Search code examples
textutf-8base64decodewhitespace

Weird spaces in text after decoded in base64


To give context, every receipt must have QR code that contain (The name of store, VAT number, Date and time, total price, VAT price) when you read that QR code it give a base64 text that have the previous information but it aslo have that weird spaces in between that i don't understand and some how it required by the official apps that read the QR code

Base64 example text:

AR5Vbml2ZXJzYWwgQ29sZCBTdG9yZSBUcmRnLiBDby4CDzMwMDU2Mjg2MjQxMDAwMwMTMjAyMy0wNC0yMiAxODoyNzoxNQQFMjUuODgFBDMuMzg=

enter image description here


Solution

  • By looking at the data the two bytes before each string are a string number (1-5 in the data), and the length of the following string.

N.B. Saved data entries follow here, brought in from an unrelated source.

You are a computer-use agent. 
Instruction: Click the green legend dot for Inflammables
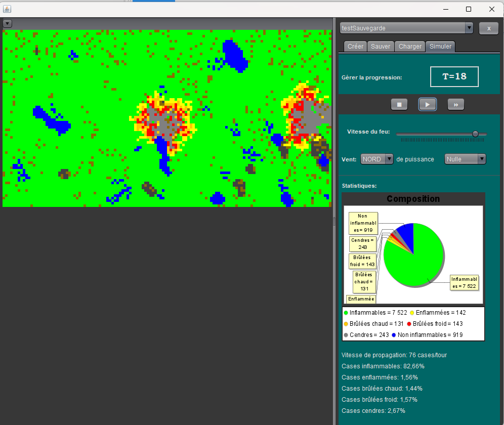click(x=346, y=313)
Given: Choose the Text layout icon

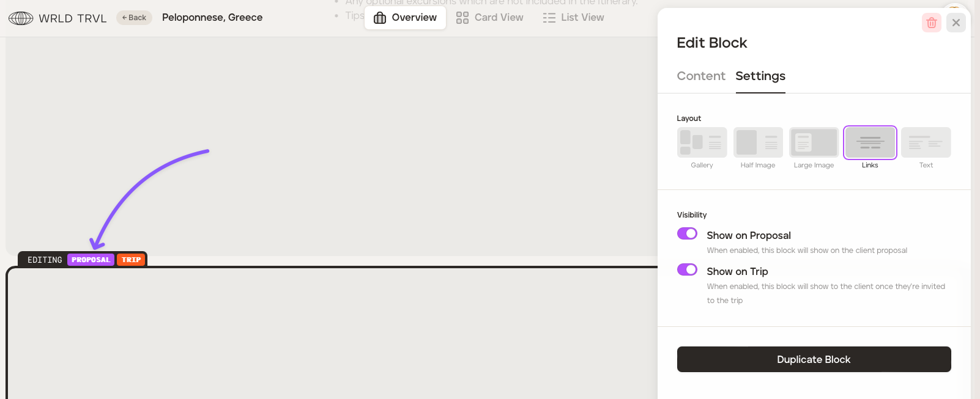Looking at the screenshot, I should click(926, 142).
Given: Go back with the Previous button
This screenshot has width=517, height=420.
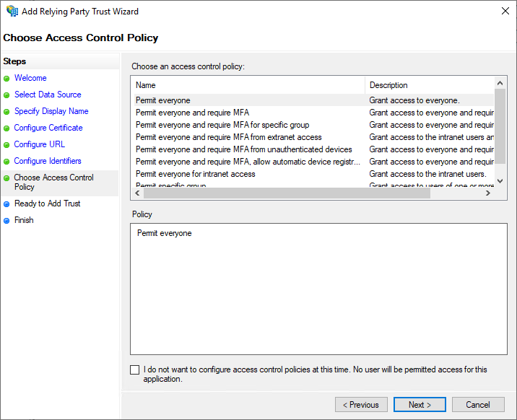Looking at the screenshot, I should pos(361,405).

    Here's Python code to extract the data:

    import base64
    
    s = 'AR5Vbml2ZXJzYWwgQ29sZCBTdG9yZSBUcmRnLiBDby4CDzMwMDU2Mjg2MjQxMDAwMwMTMjAyMy0wNC0yMiAxODoyNzoxNQQFMjUuODgFBDMuMzg='
    data = base64.b64decode(s)
    while data:
        num = data[0]
        size = data[1]
        string = data[2:2+size].decode('ascii')  # assume data is ASCII-encoded
        print(f'{num=} {size=} {string=}')
        data = data[size+2:]  # remove num/size/string from the data
    

    Output:

    num=1 size=30 string='Universal Cold Store Trdg. Co.'
    num=2 size=15 string='300562862410003'
    num=3 size=19 string='2023-04-22 18:27:15'
    num=4 size=5 string='25.88'
    num=5 size=4 string='3.38'